The specialty on Kumbi’s stall is his Caribbean Goat curry – meat so tender that it just falls off the bone, and slow cooked for depth of flavour.
Goat is consumed across the world and is in fact even more than beef and chicken. Considered a red meat its much leaner than beef and has far better environmental credentials too. By browsing the land rather than grazing goats eat weeds and bushes as well as grass, and they produce more milk than a cow while consuming the same amount of food. While 1 acre is needed to support one cow, the same land can support 10-15 goats.
Never tried goat meat? Here’s your chance.
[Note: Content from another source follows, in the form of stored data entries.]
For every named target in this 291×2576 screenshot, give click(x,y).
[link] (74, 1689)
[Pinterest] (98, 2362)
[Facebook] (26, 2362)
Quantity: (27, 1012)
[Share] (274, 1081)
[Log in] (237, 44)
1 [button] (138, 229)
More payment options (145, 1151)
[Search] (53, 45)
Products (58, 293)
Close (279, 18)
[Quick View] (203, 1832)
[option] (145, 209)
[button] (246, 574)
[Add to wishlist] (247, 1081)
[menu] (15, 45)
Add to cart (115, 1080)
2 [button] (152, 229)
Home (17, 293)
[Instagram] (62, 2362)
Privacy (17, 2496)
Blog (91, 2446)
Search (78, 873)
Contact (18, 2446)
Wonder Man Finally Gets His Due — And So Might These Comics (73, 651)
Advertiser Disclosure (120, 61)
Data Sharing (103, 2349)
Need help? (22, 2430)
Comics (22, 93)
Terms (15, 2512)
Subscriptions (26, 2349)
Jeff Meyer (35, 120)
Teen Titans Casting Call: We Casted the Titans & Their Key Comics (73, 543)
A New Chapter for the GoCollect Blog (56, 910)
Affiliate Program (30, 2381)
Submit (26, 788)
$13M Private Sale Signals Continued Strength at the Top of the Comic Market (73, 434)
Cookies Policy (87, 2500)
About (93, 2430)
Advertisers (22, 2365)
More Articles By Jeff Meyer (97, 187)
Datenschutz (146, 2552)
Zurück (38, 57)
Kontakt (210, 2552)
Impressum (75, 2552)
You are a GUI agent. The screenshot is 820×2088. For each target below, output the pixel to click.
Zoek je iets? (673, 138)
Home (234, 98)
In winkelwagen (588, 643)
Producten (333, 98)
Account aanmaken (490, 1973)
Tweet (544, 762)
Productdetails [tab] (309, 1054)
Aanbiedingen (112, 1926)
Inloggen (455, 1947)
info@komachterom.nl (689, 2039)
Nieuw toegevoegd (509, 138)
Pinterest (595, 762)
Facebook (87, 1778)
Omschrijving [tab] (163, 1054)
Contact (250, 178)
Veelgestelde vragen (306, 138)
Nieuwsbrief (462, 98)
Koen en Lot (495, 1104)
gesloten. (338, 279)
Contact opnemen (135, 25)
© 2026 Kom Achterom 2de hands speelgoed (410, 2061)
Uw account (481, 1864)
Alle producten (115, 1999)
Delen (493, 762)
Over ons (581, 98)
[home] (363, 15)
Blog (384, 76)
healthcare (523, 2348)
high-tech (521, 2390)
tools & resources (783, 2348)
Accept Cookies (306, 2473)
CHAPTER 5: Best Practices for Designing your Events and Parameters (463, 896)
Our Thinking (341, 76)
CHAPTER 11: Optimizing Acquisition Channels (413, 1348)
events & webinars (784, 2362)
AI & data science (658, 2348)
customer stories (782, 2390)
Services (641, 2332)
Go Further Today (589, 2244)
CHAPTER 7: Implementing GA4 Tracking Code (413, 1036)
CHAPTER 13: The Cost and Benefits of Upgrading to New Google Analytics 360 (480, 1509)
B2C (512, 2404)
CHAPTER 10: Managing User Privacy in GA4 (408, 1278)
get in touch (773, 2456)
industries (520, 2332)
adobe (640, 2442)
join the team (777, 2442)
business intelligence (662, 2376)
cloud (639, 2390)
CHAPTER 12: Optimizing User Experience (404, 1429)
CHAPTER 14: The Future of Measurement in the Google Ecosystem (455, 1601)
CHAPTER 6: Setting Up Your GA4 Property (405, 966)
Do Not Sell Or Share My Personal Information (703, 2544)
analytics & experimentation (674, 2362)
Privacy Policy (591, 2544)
Top it with Kumbi’s range of hot and mild sauces created in his Dawlish kitchen.
Edmond, our Persian King of Plymouth, is our longest standing trader. His Persian chicken wraps are a feast for the senses: rich, colourful flavoursome cuisine. BBQ chicken infused with saffron to give it that vibrant yellow colour, is loaded onto a flatbread with an array of salads, pickles ad sauces that give a taste sensation with every mouthful. Spices and herbs are the backbone of Persian cuisine with flavours such as lemon, ginger, saffron and sumac.
Edmond came to the UK during the Persian uprising in 1979 and made his home in Plymouth. He has worked in catering of all flavours and is one of the hardest working people I know.
Fai arrived in the UK and couldn’t stand the stodgy English diet. So she learned to cook the food from her home, Buri Ram (the city of happiness) in eastern Thailand. She and Tony went to parties with her spring rolls, and they were a hit. When a friend gave up their market stall Tony and Fai took the plunge starting their street food business. Thai food is based on balancing the 4 pillars of flavour: Sweet, Sour, Salty and Spicy. Ingredients such as lime and green mango, coconut, shrimp paste and fish sauce and of course, those red and green chillies. Then welcome to the stage the fresh, often medicinal herbs like coriander, Thai basil, lemongrass and galangal and you start to get the layers of flavour that make up a beautifully balanced Thai dish. Tony and Fai have got all your favourites, along with those legendary spring rolls and make regular appearances at our events.
This is Frazer, Sidmouth local and world traveller. Before Frazer started up West Country Dim Sum he lived and worked all over the place being a tour guide amongst many other things. We like Frazer in soft focus, because beneath that crispy bottom he’s as silky soft as a steamed dumpling. Which are handmade and delicious and take quite some time to perfect the fold. The origami of food. If you get the fold wrong the steam gets into the dumpling and when you bite into it you r lips get scorched but the water. Not so with Frazer’s dumplings – all you get are the delicious recipes he dreams up, including locally foraged seaweed and crab and the vegan duck that could fool a vegan.